The quantity of literature on the subject of the Celts is enormous and to guide those wishing to go deeper into the subject is not easy. In the section to follow we offer, first, a series of books written for the general reader, which, in many cases, are attractively illustrated. Then follows a list of more specialist works published since about 1970. Together, in some 200 individual papers, they provide a fair coverage of the detailed research currently being undertaken. These volumes should be approached only by those of resilient disposition.
Thereafter some guidance is given as to the most significant general reading on a chapter-by-chapter basis.

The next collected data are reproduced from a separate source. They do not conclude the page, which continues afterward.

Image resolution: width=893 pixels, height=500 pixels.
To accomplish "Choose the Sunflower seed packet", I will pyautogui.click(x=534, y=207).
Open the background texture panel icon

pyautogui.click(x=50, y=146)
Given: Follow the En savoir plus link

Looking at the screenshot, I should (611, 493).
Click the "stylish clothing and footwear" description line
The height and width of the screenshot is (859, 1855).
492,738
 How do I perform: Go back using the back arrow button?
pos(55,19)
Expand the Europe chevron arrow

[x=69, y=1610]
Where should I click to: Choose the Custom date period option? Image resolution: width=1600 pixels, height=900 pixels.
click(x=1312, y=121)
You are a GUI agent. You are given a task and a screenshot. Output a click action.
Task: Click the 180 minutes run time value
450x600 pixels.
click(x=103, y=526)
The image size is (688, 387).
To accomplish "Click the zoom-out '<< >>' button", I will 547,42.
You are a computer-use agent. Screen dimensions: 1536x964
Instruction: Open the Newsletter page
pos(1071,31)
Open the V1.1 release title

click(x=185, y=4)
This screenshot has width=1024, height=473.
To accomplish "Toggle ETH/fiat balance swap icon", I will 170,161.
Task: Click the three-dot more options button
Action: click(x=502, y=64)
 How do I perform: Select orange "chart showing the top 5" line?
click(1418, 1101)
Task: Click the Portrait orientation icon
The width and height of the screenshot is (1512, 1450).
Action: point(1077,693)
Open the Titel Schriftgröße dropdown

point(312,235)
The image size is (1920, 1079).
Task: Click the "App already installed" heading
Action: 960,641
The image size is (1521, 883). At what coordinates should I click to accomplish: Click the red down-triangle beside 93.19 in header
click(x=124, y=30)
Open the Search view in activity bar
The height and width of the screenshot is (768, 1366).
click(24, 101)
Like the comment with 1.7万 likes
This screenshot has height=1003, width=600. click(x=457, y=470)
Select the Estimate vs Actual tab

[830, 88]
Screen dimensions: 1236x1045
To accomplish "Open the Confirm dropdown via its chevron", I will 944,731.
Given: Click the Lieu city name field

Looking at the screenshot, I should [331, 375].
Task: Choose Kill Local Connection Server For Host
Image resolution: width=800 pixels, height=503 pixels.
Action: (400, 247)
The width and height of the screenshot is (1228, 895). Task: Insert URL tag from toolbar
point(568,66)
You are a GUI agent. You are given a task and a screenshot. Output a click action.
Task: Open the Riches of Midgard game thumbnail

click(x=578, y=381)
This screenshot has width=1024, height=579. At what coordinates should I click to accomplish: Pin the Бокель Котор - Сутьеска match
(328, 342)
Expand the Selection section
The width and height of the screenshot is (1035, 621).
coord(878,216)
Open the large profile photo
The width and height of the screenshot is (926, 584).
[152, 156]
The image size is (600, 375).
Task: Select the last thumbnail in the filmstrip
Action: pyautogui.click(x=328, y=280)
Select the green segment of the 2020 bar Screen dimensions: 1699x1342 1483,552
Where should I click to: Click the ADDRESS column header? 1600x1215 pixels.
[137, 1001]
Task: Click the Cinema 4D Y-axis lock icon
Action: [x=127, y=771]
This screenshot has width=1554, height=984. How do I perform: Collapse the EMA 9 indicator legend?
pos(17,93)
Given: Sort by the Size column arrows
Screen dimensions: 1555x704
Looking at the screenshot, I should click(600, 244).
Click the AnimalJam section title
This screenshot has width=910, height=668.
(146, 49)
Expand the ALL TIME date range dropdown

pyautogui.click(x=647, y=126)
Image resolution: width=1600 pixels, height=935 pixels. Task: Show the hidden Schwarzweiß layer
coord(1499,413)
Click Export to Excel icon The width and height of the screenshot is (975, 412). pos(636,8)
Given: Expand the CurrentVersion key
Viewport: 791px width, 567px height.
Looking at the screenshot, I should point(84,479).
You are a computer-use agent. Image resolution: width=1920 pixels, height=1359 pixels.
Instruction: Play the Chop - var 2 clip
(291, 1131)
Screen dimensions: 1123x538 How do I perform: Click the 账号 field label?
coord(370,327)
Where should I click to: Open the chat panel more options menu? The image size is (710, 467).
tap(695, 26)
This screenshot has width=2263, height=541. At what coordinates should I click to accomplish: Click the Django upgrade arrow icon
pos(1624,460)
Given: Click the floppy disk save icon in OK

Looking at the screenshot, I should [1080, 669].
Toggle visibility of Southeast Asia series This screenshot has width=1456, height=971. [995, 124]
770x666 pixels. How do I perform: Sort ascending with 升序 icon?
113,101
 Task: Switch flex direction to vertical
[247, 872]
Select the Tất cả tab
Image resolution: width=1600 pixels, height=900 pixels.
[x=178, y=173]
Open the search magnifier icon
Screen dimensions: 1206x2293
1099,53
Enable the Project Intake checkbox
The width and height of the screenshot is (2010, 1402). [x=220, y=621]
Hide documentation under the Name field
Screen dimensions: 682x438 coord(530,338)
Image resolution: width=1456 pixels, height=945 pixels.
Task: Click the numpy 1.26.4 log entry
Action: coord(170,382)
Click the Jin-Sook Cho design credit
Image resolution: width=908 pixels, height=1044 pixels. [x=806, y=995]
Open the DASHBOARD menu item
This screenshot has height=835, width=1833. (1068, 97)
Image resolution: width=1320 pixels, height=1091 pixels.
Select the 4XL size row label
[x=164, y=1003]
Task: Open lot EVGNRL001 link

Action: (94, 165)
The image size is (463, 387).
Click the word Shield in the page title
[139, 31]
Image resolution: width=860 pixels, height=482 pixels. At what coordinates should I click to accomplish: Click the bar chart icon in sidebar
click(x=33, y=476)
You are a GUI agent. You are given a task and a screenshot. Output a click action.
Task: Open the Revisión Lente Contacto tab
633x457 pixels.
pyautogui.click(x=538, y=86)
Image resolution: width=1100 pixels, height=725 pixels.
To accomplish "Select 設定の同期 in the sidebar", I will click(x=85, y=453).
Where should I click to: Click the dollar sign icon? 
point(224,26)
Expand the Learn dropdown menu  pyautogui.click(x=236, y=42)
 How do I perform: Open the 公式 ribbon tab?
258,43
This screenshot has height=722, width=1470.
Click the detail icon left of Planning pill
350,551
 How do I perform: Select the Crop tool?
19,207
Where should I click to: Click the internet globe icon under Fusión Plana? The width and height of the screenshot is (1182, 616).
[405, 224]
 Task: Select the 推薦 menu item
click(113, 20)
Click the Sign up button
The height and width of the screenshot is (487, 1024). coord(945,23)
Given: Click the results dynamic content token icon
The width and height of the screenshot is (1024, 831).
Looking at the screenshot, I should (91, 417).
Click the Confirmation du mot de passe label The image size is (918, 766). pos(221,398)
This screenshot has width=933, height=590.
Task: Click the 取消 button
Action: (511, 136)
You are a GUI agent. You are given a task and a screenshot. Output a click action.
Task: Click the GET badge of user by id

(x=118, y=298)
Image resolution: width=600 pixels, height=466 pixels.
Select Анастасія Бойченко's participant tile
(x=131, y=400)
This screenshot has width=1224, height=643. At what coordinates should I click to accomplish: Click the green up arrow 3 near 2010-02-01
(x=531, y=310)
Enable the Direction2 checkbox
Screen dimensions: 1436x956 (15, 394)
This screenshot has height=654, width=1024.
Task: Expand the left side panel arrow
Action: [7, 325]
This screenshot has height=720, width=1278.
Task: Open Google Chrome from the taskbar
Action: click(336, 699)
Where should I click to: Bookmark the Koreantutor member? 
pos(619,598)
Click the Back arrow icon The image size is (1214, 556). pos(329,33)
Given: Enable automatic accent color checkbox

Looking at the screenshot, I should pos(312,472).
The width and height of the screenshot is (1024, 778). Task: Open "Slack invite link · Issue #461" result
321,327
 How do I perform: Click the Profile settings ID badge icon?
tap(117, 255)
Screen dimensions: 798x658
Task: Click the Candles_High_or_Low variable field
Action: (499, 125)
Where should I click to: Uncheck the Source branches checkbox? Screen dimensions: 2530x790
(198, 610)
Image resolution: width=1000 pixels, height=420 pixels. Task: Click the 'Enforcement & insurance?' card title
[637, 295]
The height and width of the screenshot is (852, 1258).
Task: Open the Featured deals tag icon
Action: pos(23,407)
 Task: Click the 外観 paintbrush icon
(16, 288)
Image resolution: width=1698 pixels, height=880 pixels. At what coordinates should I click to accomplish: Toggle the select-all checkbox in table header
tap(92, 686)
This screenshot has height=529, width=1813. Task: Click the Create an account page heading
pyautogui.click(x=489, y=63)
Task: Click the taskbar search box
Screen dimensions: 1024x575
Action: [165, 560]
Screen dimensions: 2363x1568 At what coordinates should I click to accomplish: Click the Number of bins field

Wherever possible English works have been chosen, but, where nothing suitable exists, French, German, and Spanish sources have been suggested. Most of the works cited have extensive bibliographies which will help the enthusiast to begin detailed research on virtually any Celtic topic. It is a pursuit which can fill many lifetimes.
Among books offering overviews of the ancient Celts, the two classic texts are T. G. E. Powell , The Celts ( London, 1958, and subsequent editions), and Jan Filip, Celtic Civilization and its Heritage (first published in Czech in 1960 with the first English edition appearing in Prague in 1962). Though elderly, both texts are well worth reading for the mastery and style of their authors. Three books, focusing more on the historical Celts but still offering a broad sweeping approach, can be recommended: Nora Chadwick , The Celts (Harmondsworth, 1971); Myles Dillon and Nora Chadwick, The Celtic Realms ( London, 1967); and Alwyn and Brinley Rees, Celtic Heritage: Ancient Traditions in Ireland and Wales ( London, 1961).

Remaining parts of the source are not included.